Oh Abby, Abby, I thought. Why did you brag to him? Why did you tell him the apartment had valuable antiques? Why did you hint at a deal?

I had not cried for Abby when I heard the news of her death, or when I was at the apartment with Rachel or when I stood outside the Gare Midi and looked at the spot where it had happened. But sitting in Thomas’s hotel room, on a bed still scattered with croissant flakes, I cried as I read Abby’s letter. I cried because that was how I had remembered her and loved her: as a dreamer, a liar, a deal-maker, a sentimental girl with a tough and impish face.

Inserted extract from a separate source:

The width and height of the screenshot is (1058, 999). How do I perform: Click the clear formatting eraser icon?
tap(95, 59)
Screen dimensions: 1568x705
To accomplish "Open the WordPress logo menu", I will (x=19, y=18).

I suppose my story should turn now to how I managed to get the police in Brussels to investigate the possibility that Thomas had indeed killed his sister. How they discovered that he had come into Brussels on Tuesday morning, and had rented a gray Fiat. How they found traces of Abby’s blood on the fender of the car, and his fingerprints all over the place. But I find that the subject saddens me. I’m glad he was caught and punished, of course, but his imprisonment will never bring back Abby to me.

As for the rest of us—Anja, quite chastened after a night in jail, went back quietly to doing what she did best, selling books. I sometimes stop there when I pass through Amsterdam, and I come away with books I never meant to buy on subjects that are suddenly fascinating.

After Thomas’s conviction, Rachel could have fought to keep the flat, for there were no other relatives. Instead, the Belgian state took it. Rachel said she didn’t care; she was just relieved to be out of there. She came with me to Amsterdam for a visit instead, and in the way of many people who come to Amsterdam, she simply stayed. Abby was her true love, but she will probably go happily into old age running the Hotel Virginia with Eloise.

As for the famous letters themselves, Eloise took it upon herself to return them to the woman who wrote them so long ago. “Once,” Eloise said, “I would have seen this as an opportunity to make my name. I would have edited the letters and published them without her permission. Not any more. I guess I’ve completely lost my ambition.”

But some time later a letter came in the mail from the famous writer.

Dear Eloise,

Yes, I have burnt them, as you feared I might. I had become brave during the extortion attempt, and then I lost that bravery, as I have lost it before. Perhaps other letters will be found (I was prolific then). It’s hard to keep secrets in this life, much less beyond. Though of course by then I will not care. I did read the letters—once—before I burned them. Amanda was a dear friend of mine once. It all came back to me. It wasn’t love, not in that way, but it was love no less. Save or burn this letter as you will.

The other day, back in London, I walked down Coptic Street, on a light, cool, spring evening. Birds sang—where do those birds live, who live on Coptic Street? There was the smell of lilac wafting on a breeze—where could those lilac bushes grow, in the midst of the city? For a minute or two, I was many years younger, going to meet my lover Abby. I could almost see her running toward me from the other direction, heedless of traffic, running quick and joyous without looking at anything but me.